Is ethics the right discipline?
The second issue with the premise is the balance between ethics and other forms of contribution.
You might think of this as the challenge of ethical imperialism. There’s a difference between saying that something is not the best ethical solution and saying that it is unethical. However as soon as we think about those sorts of parameters, we might ask whether ethics is the right discipline, or maybe we are really thinking about the parameters, created by, say, human rights. We need to be clear that embedding ethical expertise is, in itself, challenging.
Then we have a problem around moral agency, and the danger that incorporating ethical expertise might undermine the importance of public decision-makers recognising their personal responsibility for the moral dimensions of their decisions. It may also be important to remind them that they are representatives, who are taking decisions in the public interest, not merely on the basis of their personal moral commitments – this is something we see regularly in the area of abortion. We need to incorporate our ethical expertise, without undermining the accountability of decision makers. And this is a similar issue to the question of “following the science.”
Intrinsic and extrinsic contextual features
I want to reflect on work that I was involved with during the pandemic in terms of what you might call intrinsic contextual features, which are likely to emerge in all pandemics, and some extrinsic, or contingent, ones that seemed to emerge significantly in this one.

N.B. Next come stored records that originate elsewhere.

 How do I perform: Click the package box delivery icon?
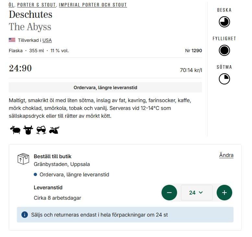tap(23, 159)
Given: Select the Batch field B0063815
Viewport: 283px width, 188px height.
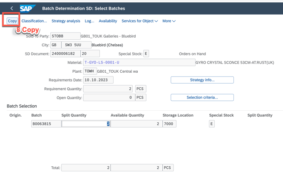Looking at the screenshot, I should (46, 124).
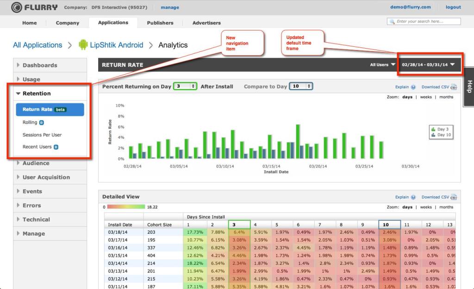
Task: Switch chart zoom to weeks
Action: point(426,97)
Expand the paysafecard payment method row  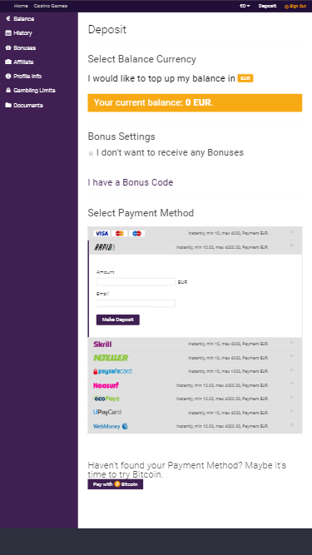195,371
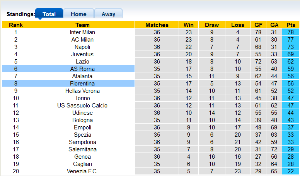
Task: Open the Inter Milan team link
Action: [x=82, y=32]
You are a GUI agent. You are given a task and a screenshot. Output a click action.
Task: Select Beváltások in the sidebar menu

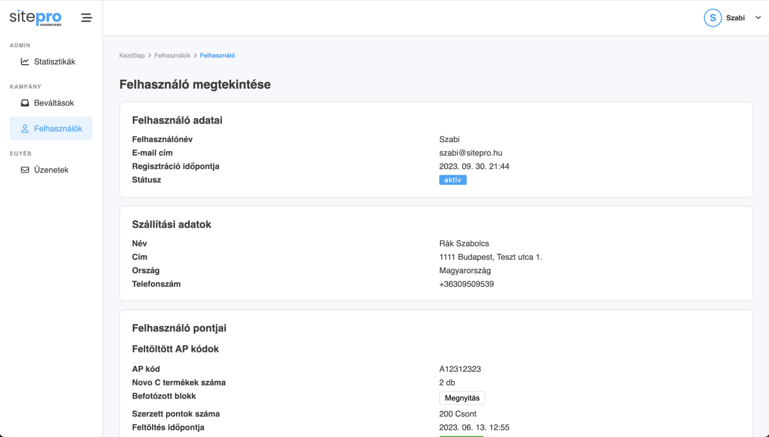tap(54, 103)
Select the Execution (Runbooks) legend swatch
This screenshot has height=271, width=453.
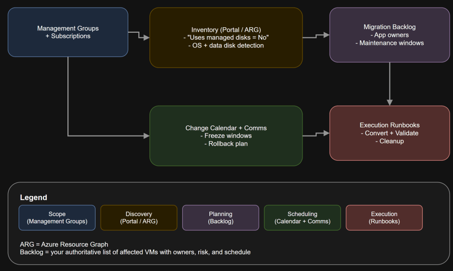tap(384, 218)
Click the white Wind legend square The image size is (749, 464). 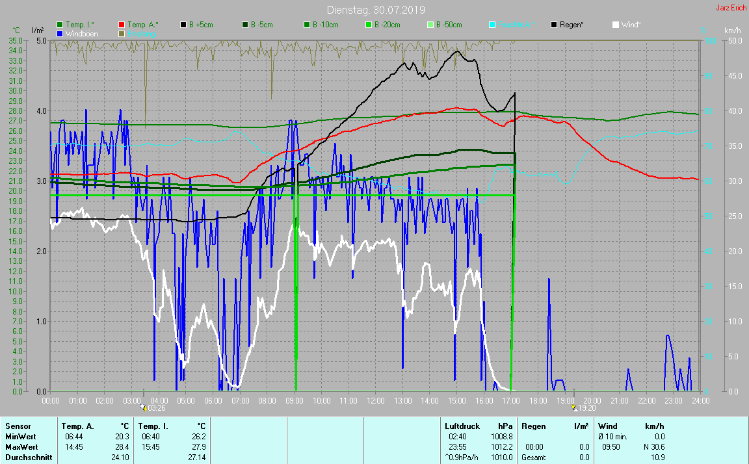point(616,25)
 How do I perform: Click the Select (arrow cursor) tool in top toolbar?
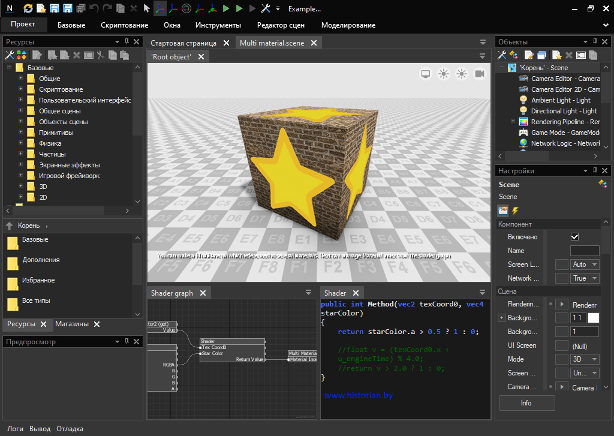[x=147, y=8]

Urgency, uncertainty, and emerging data
The main intrinsic feature, which we will always have to deal with, is how you incorporate ethical expertise in circumstances where decision making is urgent, where the evidence is uncertain, and the knowledge is inevitably evolving.
We found ourselves being asked to do a number of pieces of work in very short timeframes. I was part of a group, giving advice on the ethics of digital contact tracing, which we produced and submitted to the Government within three weeks of our first meeting. Perhaps, with hindsight, we should have assumed it would take months not weeks for NHSX to get an app designed, and refused to give advice so rapidly. However we took the brief at face value, and produced a letter to the Secretary of State within the three weeks. It took another month for it to be published, during which we took a lot of flak for not having given any advice.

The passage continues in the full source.